USA - Missouri. Death penalty overturned for third time for Carman Deck

21 April 2017 :

Death penalty overturned for third time for Carman Deck, 51, White. US District Judge Catherine Perry, in a ruling on Thursday, called the portion of Carman Deck's trial that led to the latest death sentence "fundamentally unfair". The St Louis Post-Dispatch reported that she ordered Deck to serve life in prison without parole for the killings of James and Zelma Long. "Deck's inability to present mitigation evidence prevented the jury from adequately considering compassionate or mitigating factors that might have warranted mercy," Perry wrote. Deck was first sentenced to death on April 27, 1998 for the July 8, 1996 murders of James and Zelma Long during a robbery. Two other death sentences also were overturned, including by the US Supreme Court in 2005 because he had been shackled in the presence of jurors. Deck's original death sentence from 1998 was reversed in 2002 by the Missouri Supreme Court, which found errors by his lawyer.
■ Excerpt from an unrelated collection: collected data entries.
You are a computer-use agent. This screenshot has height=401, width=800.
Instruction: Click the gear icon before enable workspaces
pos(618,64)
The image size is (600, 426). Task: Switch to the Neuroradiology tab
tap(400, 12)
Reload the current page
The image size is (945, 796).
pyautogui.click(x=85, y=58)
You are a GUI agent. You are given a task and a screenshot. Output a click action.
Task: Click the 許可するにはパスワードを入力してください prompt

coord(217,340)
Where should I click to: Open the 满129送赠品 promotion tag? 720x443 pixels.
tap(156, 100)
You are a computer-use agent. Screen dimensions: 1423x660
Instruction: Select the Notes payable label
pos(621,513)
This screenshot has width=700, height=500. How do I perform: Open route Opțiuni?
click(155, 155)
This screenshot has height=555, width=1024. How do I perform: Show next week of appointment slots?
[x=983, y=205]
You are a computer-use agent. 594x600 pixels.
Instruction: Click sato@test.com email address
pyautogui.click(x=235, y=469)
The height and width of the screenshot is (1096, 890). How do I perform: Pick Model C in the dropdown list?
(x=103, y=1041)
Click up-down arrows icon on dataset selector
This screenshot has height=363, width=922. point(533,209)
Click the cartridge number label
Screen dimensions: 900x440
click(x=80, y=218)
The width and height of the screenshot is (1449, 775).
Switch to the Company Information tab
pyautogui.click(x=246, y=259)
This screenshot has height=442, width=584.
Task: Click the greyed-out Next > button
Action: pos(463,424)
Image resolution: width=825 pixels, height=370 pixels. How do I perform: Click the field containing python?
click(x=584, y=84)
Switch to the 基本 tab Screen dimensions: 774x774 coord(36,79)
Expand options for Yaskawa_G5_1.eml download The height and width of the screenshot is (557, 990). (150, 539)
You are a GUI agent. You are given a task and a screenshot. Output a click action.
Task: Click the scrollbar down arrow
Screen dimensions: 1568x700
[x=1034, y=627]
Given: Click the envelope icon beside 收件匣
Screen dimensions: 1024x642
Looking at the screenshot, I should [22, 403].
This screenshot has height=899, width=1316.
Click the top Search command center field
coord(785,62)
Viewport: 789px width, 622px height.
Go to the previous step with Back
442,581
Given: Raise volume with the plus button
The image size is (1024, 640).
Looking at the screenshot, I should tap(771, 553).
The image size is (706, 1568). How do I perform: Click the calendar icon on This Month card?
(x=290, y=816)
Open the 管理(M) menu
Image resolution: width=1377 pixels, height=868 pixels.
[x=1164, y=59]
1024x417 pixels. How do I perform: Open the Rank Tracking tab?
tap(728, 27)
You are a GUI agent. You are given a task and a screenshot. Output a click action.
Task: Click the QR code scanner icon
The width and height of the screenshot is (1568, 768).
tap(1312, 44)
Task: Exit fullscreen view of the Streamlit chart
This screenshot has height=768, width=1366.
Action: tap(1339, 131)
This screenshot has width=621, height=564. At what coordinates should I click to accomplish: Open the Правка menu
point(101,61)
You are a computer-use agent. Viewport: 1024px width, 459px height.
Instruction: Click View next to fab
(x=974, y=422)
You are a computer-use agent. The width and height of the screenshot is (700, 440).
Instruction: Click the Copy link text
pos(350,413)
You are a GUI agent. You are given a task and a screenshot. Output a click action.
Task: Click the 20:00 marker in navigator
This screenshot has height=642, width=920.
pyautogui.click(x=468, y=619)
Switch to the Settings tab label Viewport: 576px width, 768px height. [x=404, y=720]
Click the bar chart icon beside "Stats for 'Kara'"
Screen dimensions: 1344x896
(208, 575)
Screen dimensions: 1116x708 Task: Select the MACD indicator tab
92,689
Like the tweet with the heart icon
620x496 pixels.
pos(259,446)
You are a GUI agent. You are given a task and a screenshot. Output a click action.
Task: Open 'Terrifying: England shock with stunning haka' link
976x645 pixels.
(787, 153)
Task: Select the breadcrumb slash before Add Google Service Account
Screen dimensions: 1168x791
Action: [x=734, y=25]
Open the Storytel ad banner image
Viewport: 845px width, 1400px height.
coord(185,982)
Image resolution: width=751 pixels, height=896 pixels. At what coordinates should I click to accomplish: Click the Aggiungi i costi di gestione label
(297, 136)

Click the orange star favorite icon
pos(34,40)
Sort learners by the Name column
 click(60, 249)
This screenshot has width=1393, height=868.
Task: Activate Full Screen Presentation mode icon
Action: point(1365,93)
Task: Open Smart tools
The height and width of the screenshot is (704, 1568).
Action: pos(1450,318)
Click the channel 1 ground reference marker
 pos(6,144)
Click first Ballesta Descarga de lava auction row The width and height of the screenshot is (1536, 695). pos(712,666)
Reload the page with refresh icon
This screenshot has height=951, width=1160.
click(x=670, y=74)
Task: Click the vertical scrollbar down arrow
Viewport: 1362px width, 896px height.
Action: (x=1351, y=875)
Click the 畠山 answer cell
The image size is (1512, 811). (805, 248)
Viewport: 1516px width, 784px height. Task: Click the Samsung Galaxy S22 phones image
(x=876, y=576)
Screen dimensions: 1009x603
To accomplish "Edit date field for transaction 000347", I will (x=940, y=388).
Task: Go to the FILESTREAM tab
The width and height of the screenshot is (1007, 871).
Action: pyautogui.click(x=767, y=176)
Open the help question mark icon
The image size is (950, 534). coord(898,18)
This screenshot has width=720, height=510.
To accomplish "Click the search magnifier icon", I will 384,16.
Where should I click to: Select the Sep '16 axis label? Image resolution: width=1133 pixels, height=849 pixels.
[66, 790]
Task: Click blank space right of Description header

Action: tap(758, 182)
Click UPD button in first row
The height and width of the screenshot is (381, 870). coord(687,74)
He was shackled in front of the jury over his lawyer's objections during the second penalty-phase trial in April 2003. The US Supreme Court reversed the death sentence in May 2005. His third penalty-phase trial started in September 2008. Perry determined that "substantial" evidence arguing against the death penalty in Deck's first two penalty phases was unavailable for the third because witnesses had died, couldn't be found or declined to co-operate.